In view of the results obtained from the analyses of the current study, to reduce pollutant emissions in the atmosphere, one of the most important actions that policy-makers should promote is the investments in improving the infrastructure of renewable energy. In states where renewable energy is not sufficient, the use of natural gas, in a controlled manner, should be encouraged by the state decision-makers. In addition, urban strategists should consider increasing population density as a key strategy to reduce CO₂ emissions since spatial density causes traffic jam and less personal vehicle use. Besides, governments should promote the usage of public transportation systems in the cities. The use of vehicles that emit less carbon dioxide in the atmospheres such as hybrid and electric vehicles, bicycles etc. should also be encouraged. In more industrialized states, producers should be promoted to switch from old technologies which emit more pollutant to environmentally friendly technologies and incentives should be given to increase the number of companies operating in the recycling sector to protect environment and reduce pollutant emissions.

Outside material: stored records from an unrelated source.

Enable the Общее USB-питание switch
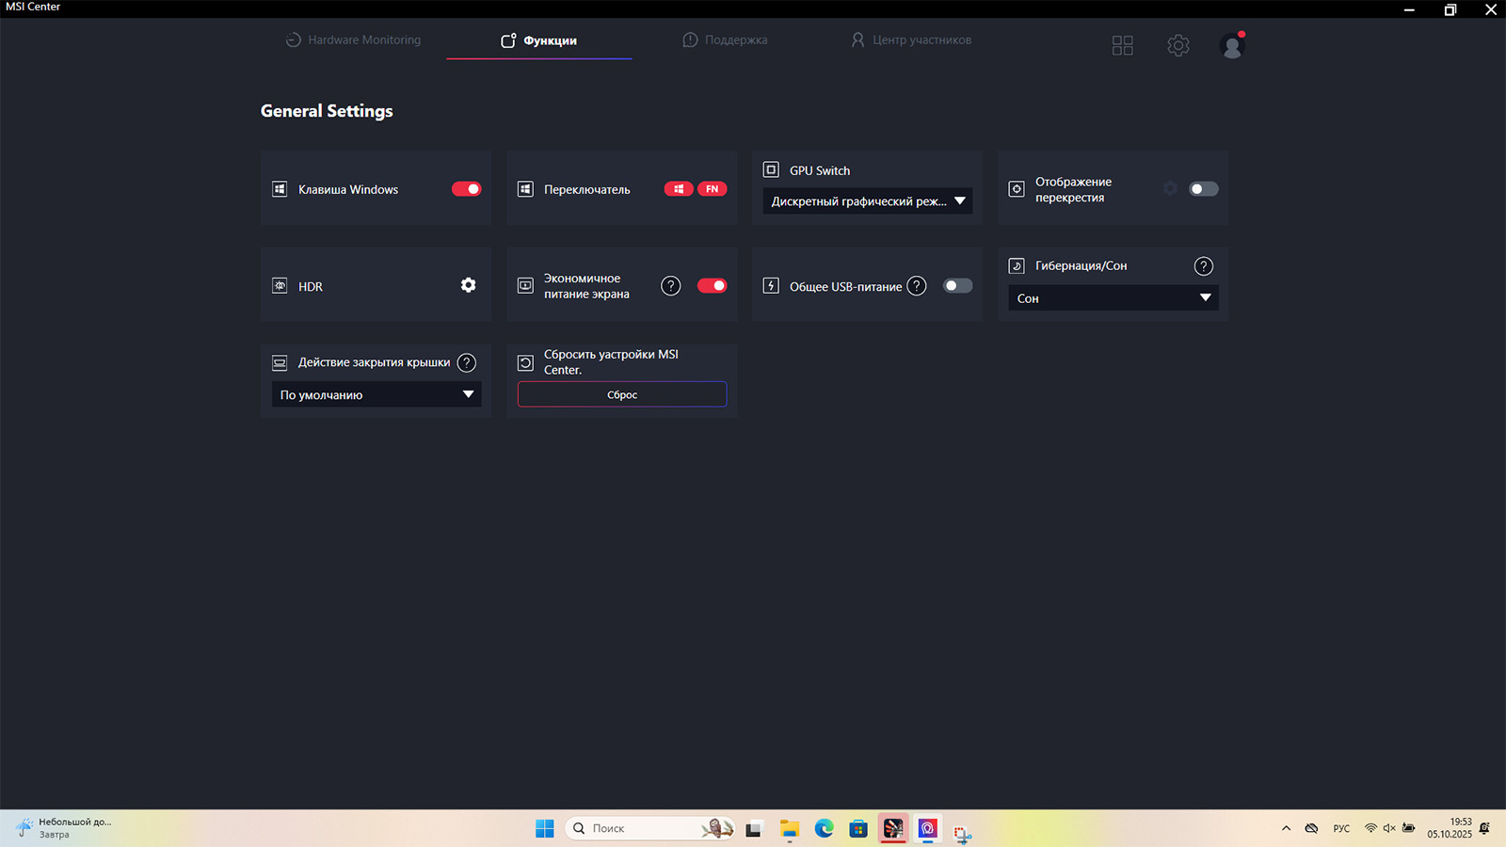Viewport: 1506px width, 847px height. (x=957, y=286)
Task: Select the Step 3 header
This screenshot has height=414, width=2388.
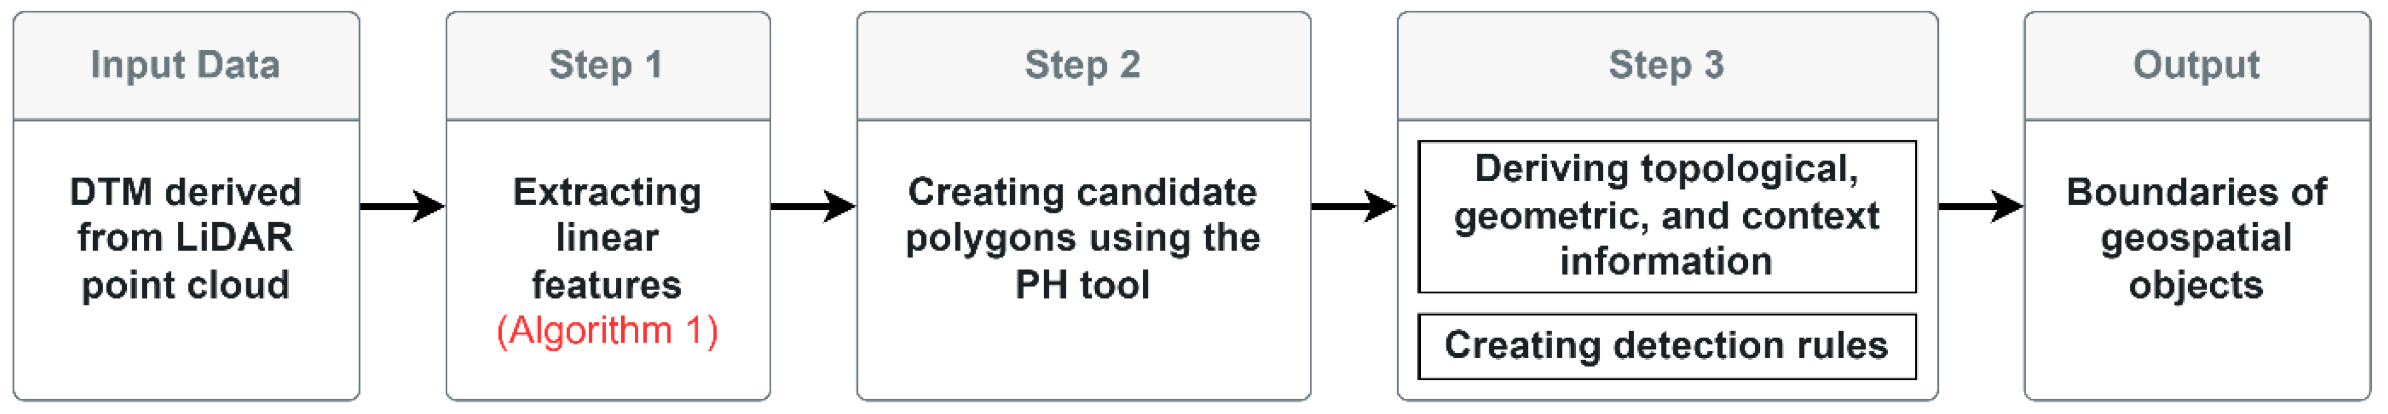Action: coord(1666,65)
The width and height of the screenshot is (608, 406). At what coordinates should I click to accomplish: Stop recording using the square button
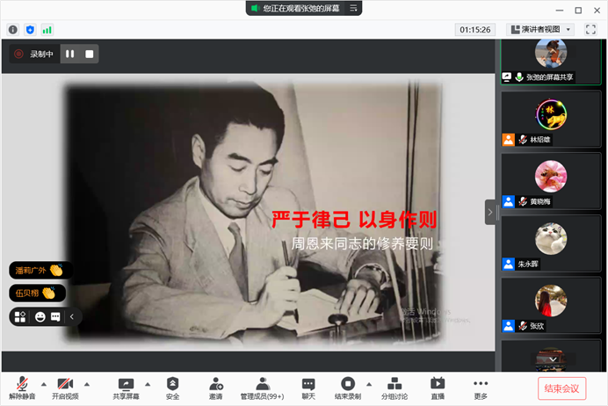(89, 54)
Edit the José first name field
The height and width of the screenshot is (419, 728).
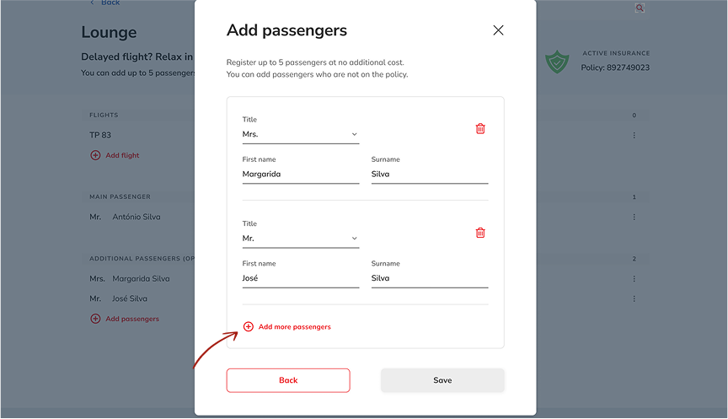pyautogui.click(x=300, y=278)
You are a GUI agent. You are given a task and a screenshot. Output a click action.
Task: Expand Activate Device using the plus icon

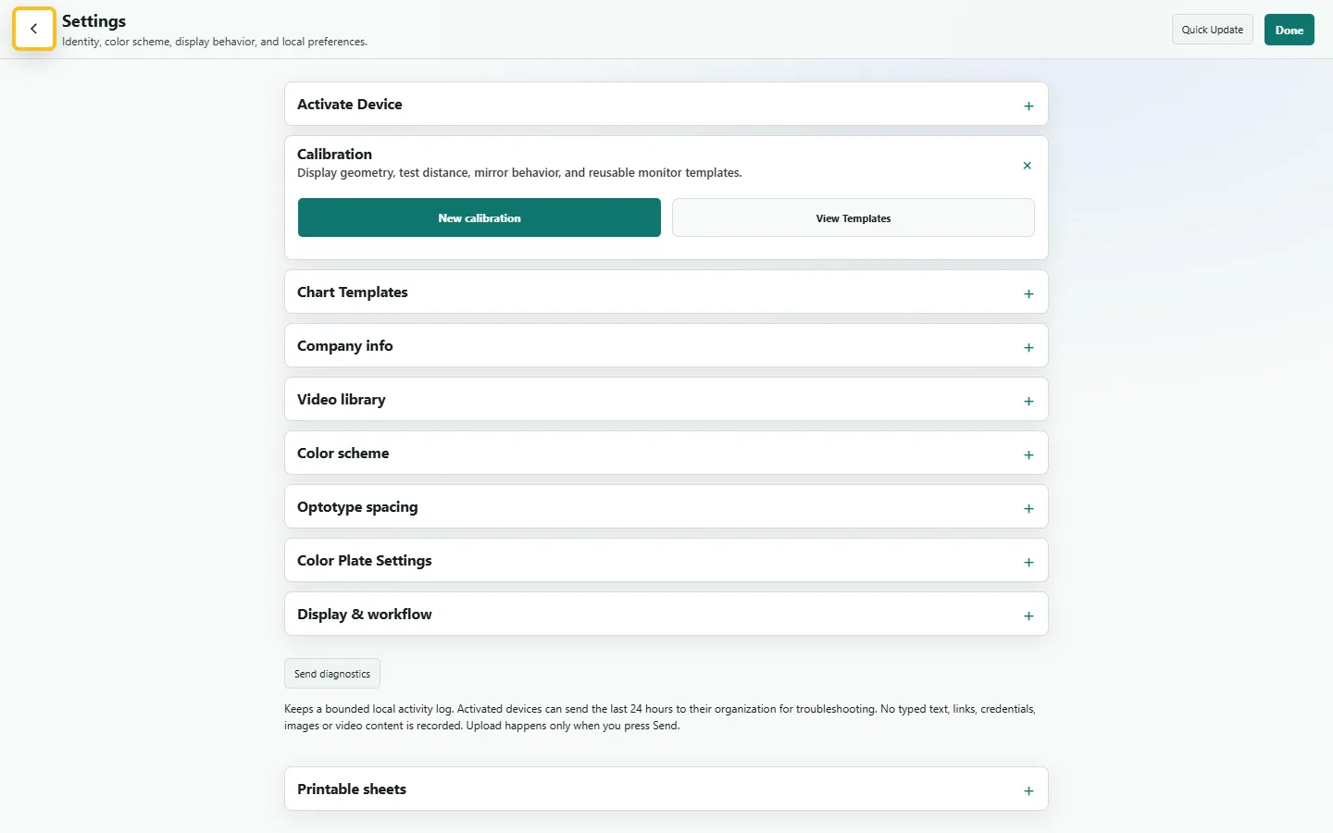tap(1028, 106)
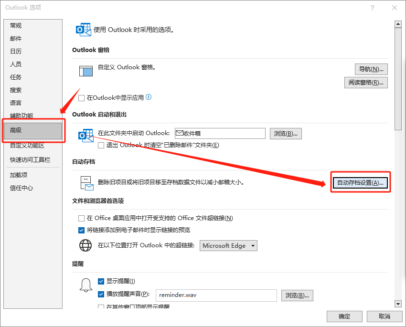Click the scrollbar up arrow
This screenshot has height=327, width=406.
(x=398, y=24)
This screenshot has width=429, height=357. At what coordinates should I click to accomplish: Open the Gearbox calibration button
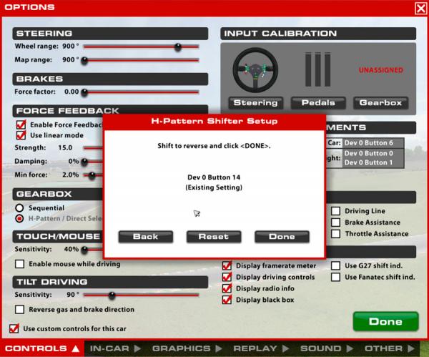click(x=381, y=102)
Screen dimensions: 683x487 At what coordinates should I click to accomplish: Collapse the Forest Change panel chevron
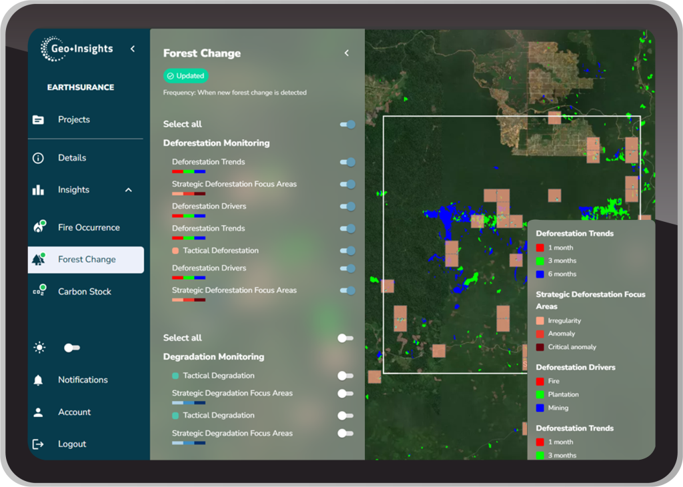coord(346,53)
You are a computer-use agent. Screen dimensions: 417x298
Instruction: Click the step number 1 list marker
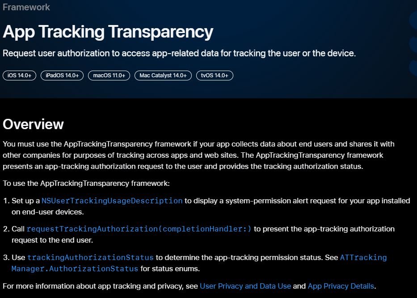tap(6, 201)
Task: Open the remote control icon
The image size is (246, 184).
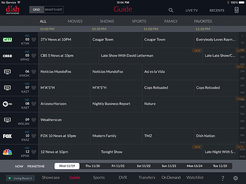Action: (237, 10)
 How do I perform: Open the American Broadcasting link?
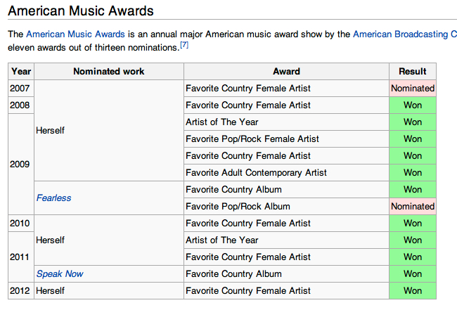click(405, 34)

Promoting the use of environmentally friendly energy in homes, transportation or industry can be through various incentive policies, or through additional taxes on the use of non-environmentally friendly fossil-based energy. However, the answers to the questions of how much tax will be applied, how these taxes will be and what their effects will be constitute the subject of future studies. Future research may also analyze the impact of the consumption of other energy types such as fossil-based or nuclear energy on CO₂ emissions by using additional control variables in their models. In addition, future efforts could improve this study by analyzing and comparing the relationship between energy consumption and carbon dioxide emissions in the states having more rural population.